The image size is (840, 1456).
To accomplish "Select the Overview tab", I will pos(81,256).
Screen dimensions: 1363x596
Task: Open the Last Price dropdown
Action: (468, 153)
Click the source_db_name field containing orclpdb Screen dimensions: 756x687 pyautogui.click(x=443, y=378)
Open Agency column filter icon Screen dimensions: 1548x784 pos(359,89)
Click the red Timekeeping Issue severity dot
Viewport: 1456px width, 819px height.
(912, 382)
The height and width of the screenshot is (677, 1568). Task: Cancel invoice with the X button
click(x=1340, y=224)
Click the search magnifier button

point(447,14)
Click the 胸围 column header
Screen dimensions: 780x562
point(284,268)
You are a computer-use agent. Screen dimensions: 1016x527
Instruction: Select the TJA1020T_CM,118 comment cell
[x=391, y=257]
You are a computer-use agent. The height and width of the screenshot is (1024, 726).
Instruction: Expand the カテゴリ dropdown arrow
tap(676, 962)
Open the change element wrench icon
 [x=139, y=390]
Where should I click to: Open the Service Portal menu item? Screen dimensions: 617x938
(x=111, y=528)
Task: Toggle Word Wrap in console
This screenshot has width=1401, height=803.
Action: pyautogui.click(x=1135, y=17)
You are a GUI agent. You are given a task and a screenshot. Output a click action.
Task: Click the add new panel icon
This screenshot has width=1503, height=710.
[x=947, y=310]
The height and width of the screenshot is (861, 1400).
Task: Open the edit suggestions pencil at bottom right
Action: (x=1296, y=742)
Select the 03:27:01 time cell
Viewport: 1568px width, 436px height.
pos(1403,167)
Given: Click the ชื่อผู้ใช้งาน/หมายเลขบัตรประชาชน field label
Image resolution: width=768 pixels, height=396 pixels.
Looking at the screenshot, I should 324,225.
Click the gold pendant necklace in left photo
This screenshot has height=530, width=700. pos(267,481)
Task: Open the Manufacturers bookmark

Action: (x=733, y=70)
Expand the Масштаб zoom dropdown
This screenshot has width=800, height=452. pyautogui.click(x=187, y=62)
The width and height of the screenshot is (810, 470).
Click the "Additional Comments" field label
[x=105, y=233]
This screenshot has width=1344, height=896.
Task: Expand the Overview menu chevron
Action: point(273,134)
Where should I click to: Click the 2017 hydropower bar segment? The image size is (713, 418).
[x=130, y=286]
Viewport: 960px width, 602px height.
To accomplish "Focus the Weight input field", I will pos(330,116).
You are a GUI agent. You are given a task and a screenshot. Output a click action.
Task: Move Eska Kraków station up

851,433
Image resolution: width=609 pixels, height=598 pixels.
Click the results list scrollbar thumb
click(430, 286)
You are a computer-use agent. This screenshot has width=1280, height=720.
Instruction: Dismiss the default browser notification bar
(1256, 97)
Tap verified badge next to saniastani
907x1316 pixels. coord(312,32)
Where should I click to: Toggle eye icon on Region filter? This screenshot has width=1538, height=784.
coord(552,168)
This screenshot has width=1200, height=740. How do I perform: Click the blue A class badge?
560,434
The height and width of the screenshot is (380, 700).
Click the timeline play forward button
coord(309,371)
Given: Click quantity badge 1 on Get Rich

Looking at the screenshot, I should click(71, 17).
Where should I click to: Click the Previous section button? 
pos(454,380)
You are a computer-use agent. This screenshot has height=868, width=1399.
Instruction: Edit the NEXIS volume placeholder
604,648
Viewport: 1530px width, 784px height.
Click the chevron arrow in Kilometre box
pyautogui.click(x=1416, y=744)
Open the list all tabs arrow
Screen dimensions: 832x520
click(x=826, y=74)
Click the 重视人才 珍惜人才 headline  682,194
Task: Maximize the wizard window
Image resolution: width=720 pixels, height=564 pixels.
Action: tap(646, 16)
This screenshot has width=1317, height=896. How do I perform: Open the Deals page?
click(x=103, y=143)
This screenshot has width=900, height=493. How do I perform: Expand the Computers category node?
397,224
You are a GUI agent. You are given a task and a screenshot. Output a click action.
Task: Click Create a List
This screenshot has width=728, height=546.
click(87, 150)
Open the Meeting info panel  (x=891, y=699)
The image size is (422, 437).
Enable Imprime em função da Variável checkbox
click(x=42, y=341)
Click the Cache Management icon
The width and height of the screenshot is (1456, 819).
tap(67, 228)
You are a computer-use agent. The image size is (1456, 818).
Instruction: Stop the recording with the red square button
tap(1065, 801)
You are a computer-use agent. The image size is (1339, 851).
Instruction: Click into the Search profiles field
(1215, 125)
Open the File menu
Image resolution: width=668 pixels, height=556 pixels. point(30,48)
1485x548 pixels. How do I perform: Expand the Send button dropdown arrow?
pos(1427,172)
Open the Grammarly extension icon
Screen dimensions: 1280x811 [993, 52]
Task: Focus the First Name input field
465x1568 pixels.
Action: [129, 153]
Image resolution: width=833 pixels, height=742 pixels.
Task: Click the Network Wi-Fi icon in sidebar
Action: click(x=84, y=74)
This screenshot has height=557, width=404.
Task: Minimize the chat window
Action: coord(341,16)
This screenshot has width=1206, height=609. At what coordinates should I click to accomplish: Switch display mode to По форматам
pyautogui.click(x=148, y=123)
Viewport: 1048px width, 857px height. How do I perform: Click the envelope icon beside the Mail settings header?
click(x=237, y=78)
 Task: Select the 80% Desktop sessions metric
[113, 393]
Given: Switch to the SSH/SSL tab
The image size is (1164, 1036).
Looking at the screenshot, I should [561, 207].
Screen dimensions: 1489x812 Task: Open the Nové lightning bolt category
---+---
What you are asked to do - In full and word for word, repeat the records.

Exercise solution -
The image size is (840, 1456).
To accomplish "Select the Overview tab", I will pos(81,256).
Screen dimensions: 1363x596
Task: Open the Last Price dropdown
Action: (468, 153)
Click the source_db_name field containing orclpdb Screen dimensions: 756x687 pyautogui.click(x=443, y=378)
Open Agency column filter icon Screen dimensions: 1548x784 pos(359,89)
Click the red Timekeeping Issue severity dot
Viewport: 1456px width, 819px height.
(912, 382)
The height and width of the screenshot is (677, 1568). Task: Cancel invoice with the X button
click(x=1340, y=224)
Click the search magnifier button

point(447,14)
Click the 胸围 column header
Screen dimensions: 780x562
point(284,268)
You are a computer-use agent. Screen dimensions: 1016x527
Instruction: Select the TJA1020T_CM,118 comment cell
[x=391, y=257]
You are a computer-use agent. The height and width of the screenshot is (1024, 726).
Instruction: Expand the カテゴリ dropdown arrow
tap(676, 962)
Open the change element wrench icon
 [x=139, y=390]
Where should I click to: Open the Service Portal menu item? Screen dimensions: 617x938
(x=111, y=528)
Task: Toggle Word Wrap in console
This screenshot has width=1401, height=803.
Action: pyautogui.click(x=1135, y=17)
You are a GUI agent. You are given a task and a screenshot. Output a click action.
Task: Click the add new panel icon
This screenshot has width=1503, height=710.
[x=947, y=310]
The height and width of the screenshot is (861, 1400).
Task: Open the edit suggestions pencil at bottom right
Action: (x=1296, y=742)
Select the 03:27:01 time cell
Viewport: 1568px width, 436px height.
pos(1403,167)
Given: Click the ชื่อผู้ใช้งาน/หมายเลขบัตรประชาชน field label
Image resolution: width=768 pixels, height=396 pixels.
Looking at the screenshot, I should 324,225.
Click the gold pendant necklace in left photo
This screenshot has height=530, width=700. pos(267,481)
Task: Open the Manufacturers bookmark

Action: (x=733, y=70)
Expand the Масштаб zoom dropdown
This screenshot has width=800, height=452. pyautogui.click(x=187, y=62)
The width and height of the screenshot is (810, 470).
Click the "Additional Comments" field label
[x=105, y=233]
This screenshot has width=1344, height=896.
Task: Expand the Overview menu chevron
Action: point(273,134)
Where should I click to: Click the 2017 hydropower bar segment? The image size is (713, 418).
[x=130, y=286]
Viewport: 960px width, 602px height.
To accomplish "Focus the Weight input field", I will pos(330,116).
You are a GUI agent. You are given a task and a screenshot. Output a click action.
Task: Move Eska Kraków station up

851,433
Image resolution: width=609 pixels, height=598 pixels.
Click the results list scrollbar thumb
click(430, 286)
You are a computer-use agent. This screenshot has width=1280, height=720.
Instruction: Dismiss the default browser notification bar
(1256, 97)
Tap verified badge next to saniastani
907x1316 pixels. coord(312,32)
Where should I click to: Toggle eye icon on Region filter? This screenshot has width=1538, height=784.
coord(552,168)
This screenshot has width=1200, height=740. How do I perform: Click the blue A class badge?
560,434
The height and width of the screenshot is (380, 700).
Click the timeline play forward button
coord(309,371)
Given: Click quantity badge 1 on Get Rich

Looking at the screenshot, I should click(71, 17).
Where should I click to: Click the Previous section button? 
pos(454,380)
You are a computer-use agent. This screenshot has height=868, width=1399.
Instruction: Edit the NEXIS volume placeholder
604,648
Viewport: 1530px width, 784px height.
Click the chevron arrow in Kilometre box
pyautogui.click(x=1416, y=744)
Open the list all tabs arrow
Screen dimensions: 832x520
click(x=826, y=74)
Click the 重视人才 珍惜人才 headline  682,194
Task: Maximize the wizard window
Image resolution: width=720 pixels, height=564 pixels.
Action: tap(646, 16)
This screenshot has width=1317, height=896. How do I perform: Open the Deals page?
click(x=103, y=143)
This screenshot has width=900, height=493. How do I perform: Expand the Computers category node?
397,224
You are a GUI agent. You are given a task and a screenshot. Output a click action.
Task: Click Create a List
This screenshot has width=728, height=546.
click(87, 150)
Open the Meeting info panel  (x=891, y=699)
The image size is (422, 437).
Enable Imprime em função da Variável checkbox
click(x=42, y=341)
Click the Cache Management icon
The width and height of the screenshot is (1456, 819).
tap(67, 228)
You are a computer-use agent. The image size is (1456, 818).
Instruction: Stop the recording with the red square button
tap(1065, 801)
You are a computer-use agent. The image size is (1339, 851).
Instruction: Click into the Search profiles field
(1215, 125)
Open the File menu
Image resolution: width=668 pixels, height=556 pixels. point(30,48)
1485x548 pixels. How do I perform: Expand the Send button dropdown arrow?
pos(1427,172)
Open the Grammarly extension icon
Screen dimensions: 1280x811 [993, 52]
Task: Focus the First Name input field
465x1568 pixels.
Action: [129, 153]
Image resolution: width=833 pixels, height=742 pixels.
Task: Click the Network Wi-Fi icon in sidebar
Action: click(x=84, y=74)
This screenshot has height=557, width=404.
Task: Minimize the chat window
Action: coord(341,16)
This screenshot has width=1206, height=609. At what coordinates should I click to accomplish: Switch display mode to По форматам
pyautogui.click(x=148, y=123)
Viewport: 1048px width, 857px height. How do I perform: Click the envelope icon beside the Mail settings header?
click(x=237, y=78)
 Task: Select the 80% Desktop sessions metric
[113, 393]
Given: Switch to the SSH/SSL tab
The image size is (1164, 1036).
Looking at the screenshot, I should [561, 207].
Screen dimensions: 1489x812 Task: Open the Nové lightning bolt category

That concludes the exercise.